Deng described both for the first time using his image-learning methods, which he applied to a series of two-dimensional images created by a scanning transmission electron microscope, and to advanced (spectro-ptychography) X-Ray images.

The findings, he said, are significant to a battery’s capacity, rate and energy retention. Better yet, he believes it is generalizable to the majority of crystalline materials that might also be used to create good electrodes.

AI can help us understand these physical relationships that are key to predicting how a new battery will perform, how dependable it will be in real-world use and how the material degrades over time.

Haitao “Dean” Deng, PhD ’21, Study Lead Author and Department of Materials Science and Engineering, Stanford University

New Directions

Chueh refers to Deng as an “academic entrepreneur.” His background is chemistry but he taught himself the intricacies of AI to handle this challenge. Deng said the method is a form of “inverse learning” wherein the outcome is known – high-resolution still images of degraded LFP – and AI helps rebuild the physics to illuminate how it got that way. That new knowledge, in turn, becomes the foundation for enhancing the materials.

Deng observed that earlier non-AI studies have described correlations in how mechanical stresses influence electrode durability, but this new approach offers both a stimulating way and the motivation to formulate a more basic understanding of the mechanics at play.

The scientists are now already at work to bring their methods to elucidate promising new battery designs at the atomic scale. One result might be new battery control software that accomplishes charging and discharging in ways that can enhance battery life.

Another exciting possibility is the development of more precise computational models that enable battery engineers to search for alternative electrode materials on a computer rather than in a lab.

That work is already underway.

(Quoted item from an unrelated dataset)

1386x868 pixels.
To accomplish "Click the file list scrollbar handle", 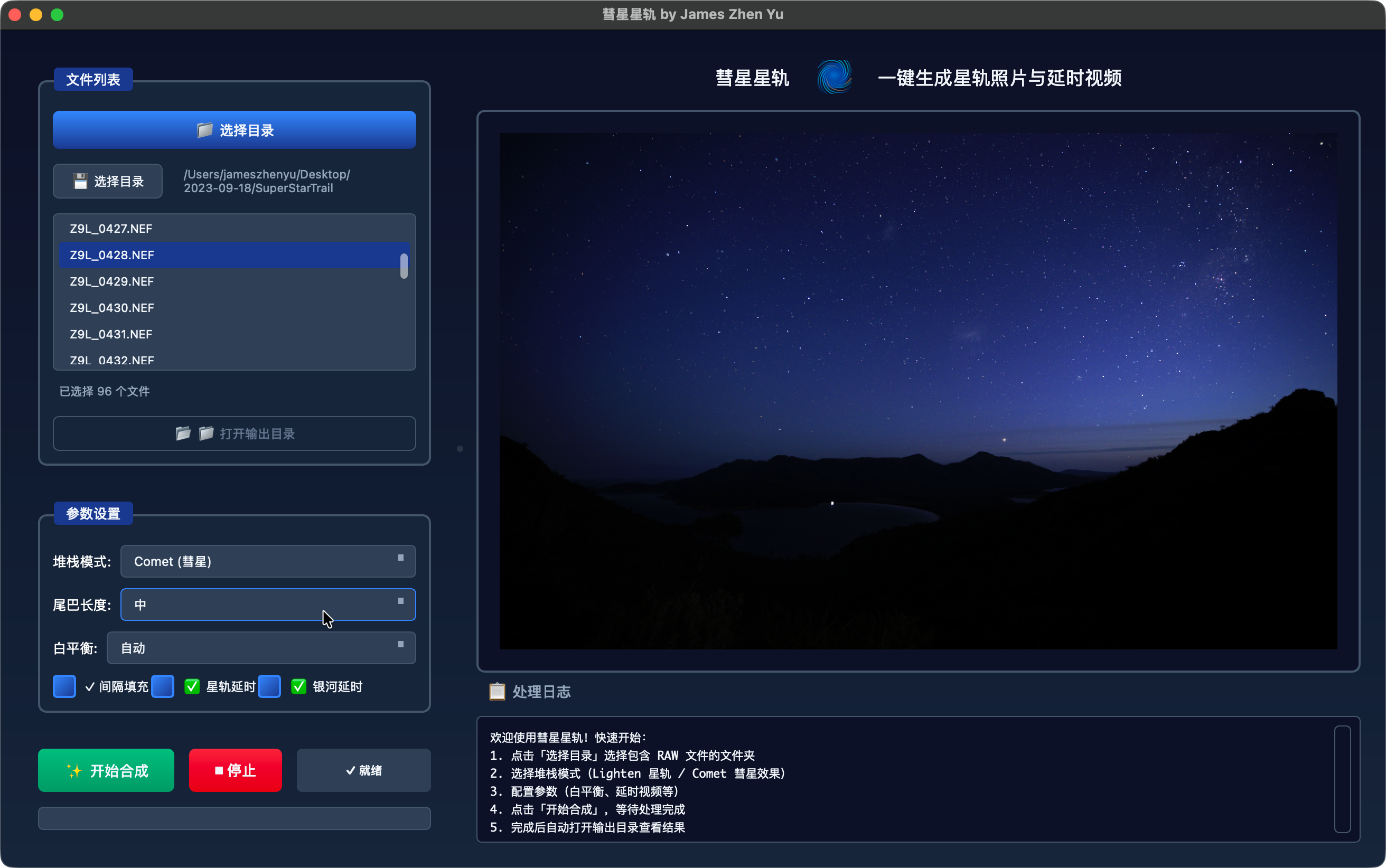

AI can help us look at old materials in new ways and maybe identify some promising alternatives from some as-yet-unknown materials.

William Chueh, Senior Study Author and Associate Professor of Materials Science and Engineering, Stanford University

Chueh is also a senior fellow at Stanford’s Precourt Institute for Energy and a principal investigator at the Stanford Institute for Materials and Energy Sciences.

Other Stanford co-authors not mentioned are Wei Cai, professor of mechanical engineering; Norman Jin, Ph.D. ’21; Ph.D. students Eder Giovanni Lomeli and Rui Yan; and Jueyi Liu, MS ’21.

Other co-authors of this research are scientists at Massachusetts Institute of Technology, Lawrence Berkeley National Laboratory, University of Lyon, Chungbuk National University, and the University of California-Berkeley.

This study received support from the Toyota Research Institute. Additional support was provided by the U.S. Department of Energy, Lawrence Berkeley National Laboratory, SLAC National Accelerator Laboratory, and the National Science Foundation.

Journal Reference:

Deng, H. D., et al. (2022) Correlative image learning of chemo-mechanics in phase-transforming solids. Nature Materials.